Het CBS heeft berekend dat ruim één op de tien werknemers minder wil gaan werken, gemiddeld 11,3 uur per week. Daartegenover staat dat één op de dertien werknemers meer wil gaan werken. Daarbij gaat het gemiddeld om 10,5 uur. Het CBS raamt een werkgelegenheidswinst van 70 000 banen, indien alle wensen om meer of minder te gaan werken zouden kunnen worden gehonoreerd. Opvallend is overigens dat het CBS aangeeft dat «meer gaan werken» makkelijker te realiseren is dan «minder gaan werken». Dat leidt de indiener tot de conclusie dat het vanuit werkgelegenheidsoptiek des te meer van belang is werknemers actief te ondersteunen die hun arbeidsduur willen reduceren. In dat verband is het tevens interessant te verwijzen naar de eveneens in het STAR-rapport genoemde bevindingen van het CNV, die erop neerkomen dat in die sectoren waar een goede regeling terzake deeltijdarbeid bestaat werknemers eerder een deeltijdverzoek indienen en meer kans maken op honorering van zo'n verzoek. Een wettelijk recht op deeltijdarbeid kan aldus leiden tot een zekere cultuuromslag bij werkgevers en werknemers in het denken over arbeidsduurpatronen en een nu nog latente behoefte aan deeltijdarbeid manifest maken.

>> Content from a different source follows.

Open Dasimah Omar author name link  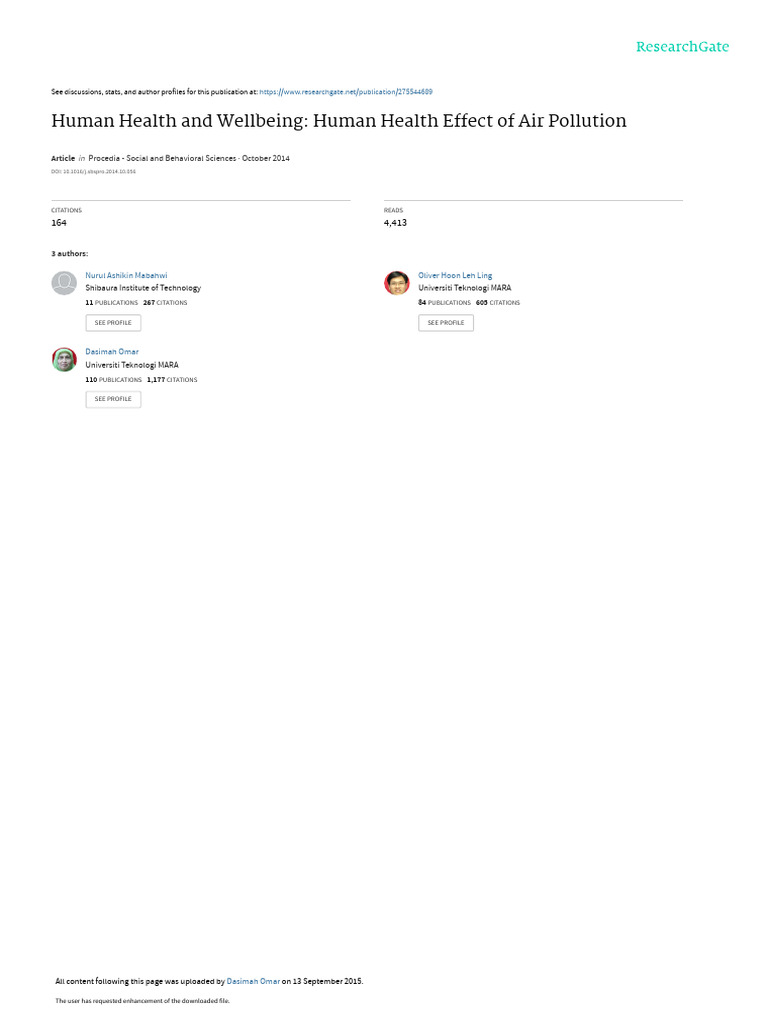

De OSA heeft ook de arbeidsduurwensen onderzocht van werknemers indien rekening wordt gehouden met de arbeidsduurwensen van de partner. Van de werkende mannen met een partner wil volgens dit onderzoek 13% minder werken en 4% meer. Als echter de wensen van hun partner qua arbeidsduur zouden kunnen worden ingewilligd, dan willen 35% van de werkenden mannen minder werken en nog slechts 2% méér. Zouden mensen binnen één huishouden zelf de omvang van hun betaald werk kunnen regelen, dan wordt er nog een aanzienlijk deeltijdpotentieel zichtbaar en zou er een flinke verschuiving optreden van betaald werk door mannen naar betaald werk door vrouwen. De daling van de arbeidsduur bij mannen zou echter sterker zijn dan de stijging bij vrouwen. Per saldo zouden partners derhalve, als zij in gezamenlijkheid konden kiezen voor de ideale verdeling van de arbeidstijd, minder gaan werken.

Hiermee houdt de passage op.